— Adam Seger, a bartender who is helping with the opening of the Tuck Room on Fulton Street, is credited with reviving an old cocktail called The Seelbach at a Louisville hotel bar over 20 years ago. As the story goes, a bartender in the pre-prohibition era accidentally made this drink, but he liked the mistake and it became a signature of the bar, only to be forgotten about and then rediscovered by Seger half a century later. Now you can find The Seelbach at bars all around the world, including more than a few uppity cocktail parlors in NYC. The problem is that that origin story is a complete and utter lie. Seger just invented it himself. The bartender tell Times cocktail scribe Robert Simonson: "I had no previous accolades in the bar world. I knew I could make a great drink. I wanted it to be this promotion for the hotel, and I felt the hotel needed a signature cocktail." News of the hoax has prompted all sorts of reactions from drink makers and food media people on Twitter, including this gem from punch guru David Wondrich:
I guess I'd better come clean as well. I, um, actually made up Jerry Thomas. Sailor, 49, Blue Blazers and all. All his drinks, too. Sorry!— David Wondrich (@DavidWondrich) October 31, 2016
— Ken Friedman and April Bloomfield’s newest baby, the Upper West Side butcher shop/cafe White Gold, is up and running for breakfast and midday snacks, but the crew is taking some extra time to work on the dinner menu. Although it was originally slated to launch this evening, now the White Gold team hopes to start serving dinner in about a week or so.

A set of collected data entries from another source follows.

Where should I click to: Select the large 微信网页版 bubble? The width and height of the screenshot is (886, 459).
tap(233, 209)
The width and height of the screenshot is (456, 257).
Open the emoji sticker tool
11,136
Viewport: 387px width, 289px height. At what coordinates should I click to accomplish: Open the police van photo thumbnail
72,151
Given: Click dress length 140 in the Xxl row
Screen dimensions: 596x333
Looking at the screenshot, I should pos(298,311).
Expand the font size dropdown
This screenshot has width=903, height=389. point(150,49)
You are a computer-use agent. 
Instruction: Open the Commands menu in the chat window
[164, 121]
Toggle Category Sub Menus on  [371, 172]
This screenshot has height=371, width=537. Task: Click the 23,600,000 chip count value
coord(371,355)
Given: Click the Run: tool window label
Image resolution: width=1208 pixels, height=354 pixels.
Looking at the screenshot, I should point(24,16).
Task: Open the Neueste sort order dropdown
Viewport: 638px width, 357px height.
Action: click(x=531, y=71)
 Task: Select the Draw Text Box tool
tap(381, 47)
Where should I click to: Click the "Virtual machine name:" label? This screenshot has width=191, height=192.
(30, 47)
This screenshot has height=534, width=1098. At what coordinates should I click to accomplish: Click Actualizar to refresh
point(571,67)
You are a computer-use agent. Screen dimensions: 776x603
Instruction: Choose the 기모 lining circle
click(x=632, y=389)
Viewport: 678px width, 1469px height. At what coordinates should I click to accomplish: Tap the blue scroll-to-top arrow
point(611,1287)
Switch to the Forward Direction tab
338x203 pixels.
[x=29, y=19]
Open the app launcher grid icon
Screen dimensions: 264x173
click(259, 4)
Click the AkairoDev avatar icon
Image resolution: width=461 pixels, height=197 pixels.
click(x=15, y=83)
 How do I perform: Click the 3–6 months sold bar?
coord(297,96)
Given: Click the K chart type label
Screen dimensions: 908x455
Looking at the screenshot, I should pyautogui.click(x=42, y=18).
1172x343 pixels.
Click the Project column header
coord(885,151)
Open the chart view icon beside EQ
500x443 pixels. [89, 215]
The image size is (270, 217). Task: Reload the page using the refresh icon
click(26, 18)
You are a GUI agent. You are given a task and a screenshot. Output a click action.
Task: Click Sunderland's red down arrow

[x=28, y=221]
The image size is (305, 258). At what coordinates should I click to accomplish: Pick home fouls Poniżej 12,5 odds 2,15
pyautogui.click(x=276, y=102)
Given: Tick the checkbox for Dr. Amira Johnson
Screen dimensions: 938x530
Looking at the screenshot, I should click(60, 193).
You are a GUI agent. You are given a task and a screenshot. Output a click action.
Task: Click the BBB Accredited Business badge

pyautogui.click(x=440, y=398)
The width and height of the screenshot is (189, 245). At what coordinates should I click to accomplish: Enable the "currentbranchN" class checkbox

Check out a photo of the shop's fairly bonkers breakfast sandwich here.
— Van Leeuwen Artisan Ice Cream co-founder Pete Van Leeuwen just listed his sweet Greenpoint two-bedroom condo for $1.075 million. The unit has dark cherry wood floors, Quartz countertops, a dishwasher, and huge windows that look out onto McCarren Park. Curbed NY notes that Van Leeuwen bought the apartment for $637,424 in 2011.
— Jill Hing, one of the owners of the San Loco mini-chain, says that the cost of operating a restaurant in NYC has changed drastically over the last 30 years, and many of her loyal customers have been forced to move away. The restaurateur tells Jeremiah Moss: "We have been feeling unbelievable pressure caused by the increased cost of doing business for quite a few years now../.At this point, we are not sure how much longer we can hang on."
— Spice at 71 First Avenue recently morphed into a new restaurant called The Sabieng Thai. EV Grieve notes that at one point, there were three locations of Spice in the East Village, but now there are none — although the chain still has eight other outposts across the city, including one on 13th Street near University Place.
Not surprised Liz Johnson, wildly overrated chef at overrated bistro,Mimi is leaving. Doubt if whole place will be there one more year.— Mimi Sheraton (@mimisheraton) October 31, 2016
— David Chang’s blazin’ hot delivery-only restaurant Ando is now serving fried chicken on the bone once again — this time, with a slightly different recipe than the one employed over the summer. A thigh and leg combo with house sweet & sour sauce is $11.
— A veteran of the Peaches restaurant group is planning a new rotisserie-focused cafe at 701 Flatbush Avenue in Prospect-Lefferts Garden called Risbo.
— Starting tonight, Dante’s bar director Naren Young will be serving 99 cent martinis at the Greenwich Village restaurant from 5 p.m. to 6 p.m., Monday through Friday.